Zero-downtime rotation means updating a secret without interrupting service. This is done by supporting both old and new secrets simultaneously during a transition period. The application accepts both keys, switches to the new key, and then removes the old key after confirming stability. Without zero-downtime rotation, you must restart services during rotation, causing brief outages. This is unacceptable for production services with high availability requirements.
How do I rotate secrets that are hardcoded in application code?
First, migrate them to a secrets manager (AWS Secrets Manager, HashiCorp Vault). Read secrets at startup or from the secrets manager API at runtime. Once all hardcoded secrets are externalized, rotate them through the secrets manager. Never leave secrets in source code — use environment variables or secrets manager references. Scan your codebase regularly with tools like GitLeaks or TruffleHog to detect hardcoded secrets.

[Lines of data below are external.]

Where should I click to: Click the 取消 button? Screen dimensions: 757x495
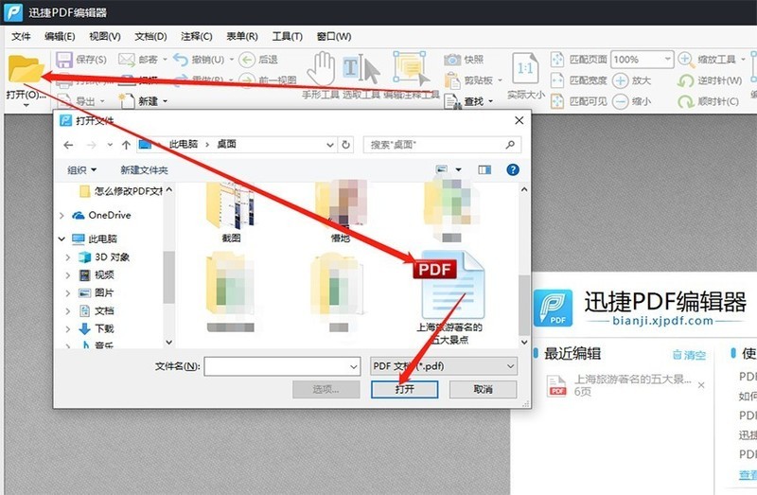[x=483, y=389]
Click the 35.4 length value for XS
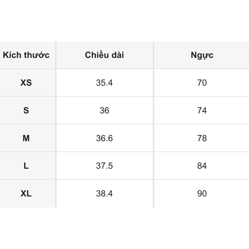The width and height of the screenshot is (249, 249). click(104, 83)
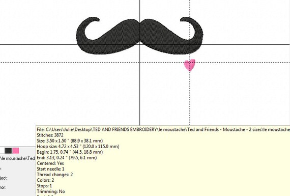
Task: Click the 'Start needle: 1' line
Action: (50, 169)
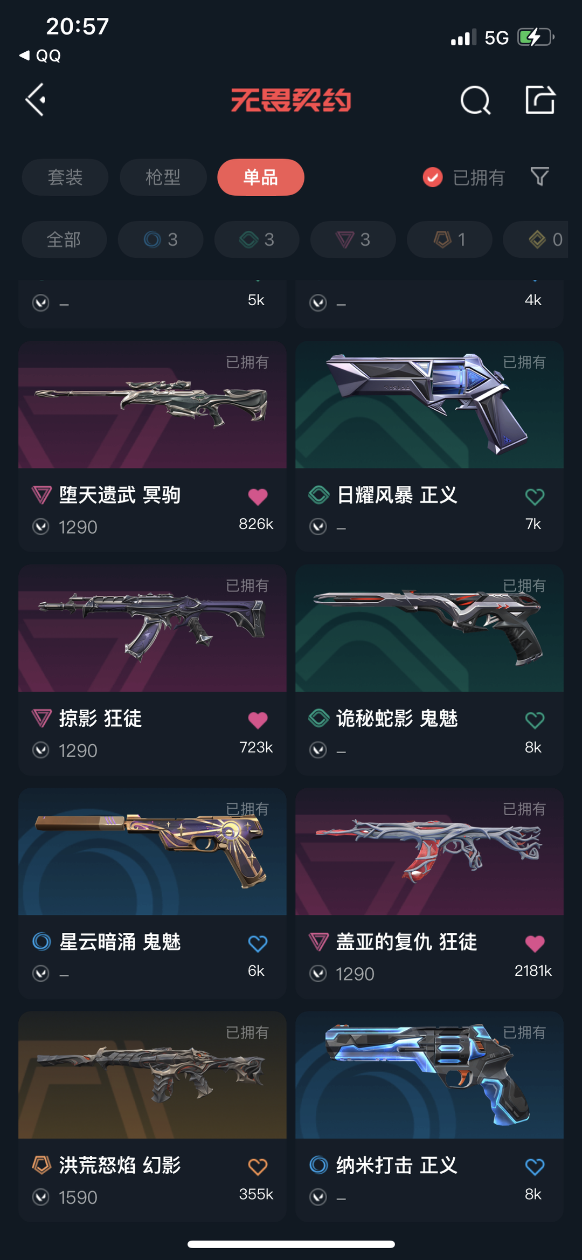Viewport: 582px width, 1260px height.
Task: Tap blue heart on 星云暗涌 鬼魅
Action: (258, 944)
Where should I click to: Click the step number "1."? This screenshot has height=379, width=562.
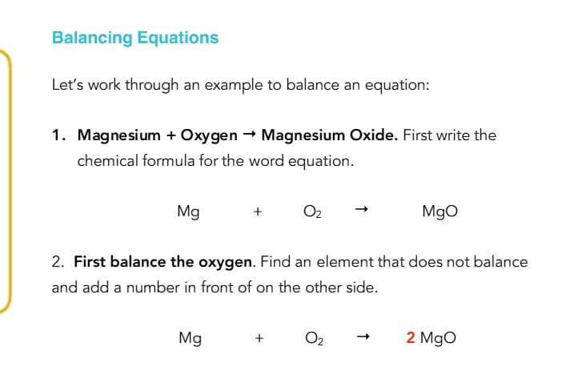pyautogui.click(x=58, y=135)
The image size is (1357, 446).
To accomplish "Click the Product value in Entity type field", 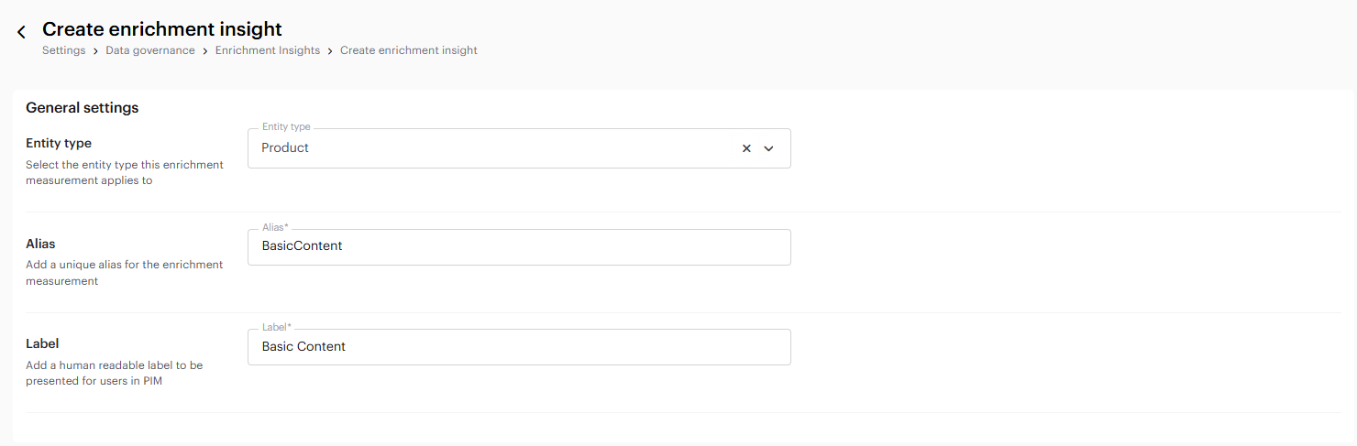I will [285, 147].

What should I do if a secret is accidentally committed to git?
Rotate the secret immediately — assume it is compromised. Even if you remove the commit with git filter-branch or BFG, the secret was in the git history and may have been cloned. Generate a new secret, update it in the secrets manager, and verify all services are using the new value. Revoke the old secret at its source (database, API provider). Scan the full git history for other exposed secrets. Add the secret pattern to your pre-commit hooks to prevent recurrence.
How do I verify that all services picked up the new secret?
Most secrets managers provide version tracking. Check that the current version matches the newly rotated version. Monitor application logs for authentication errors or connection failures after rotation. Use health checks that verify database connectivity with current credentials. For distributed systems, ensure all instances have reloaded — trigger a rolling restart if the application doesn’t support hot-reload of secrets. Set up alerts for services still using old secret versions.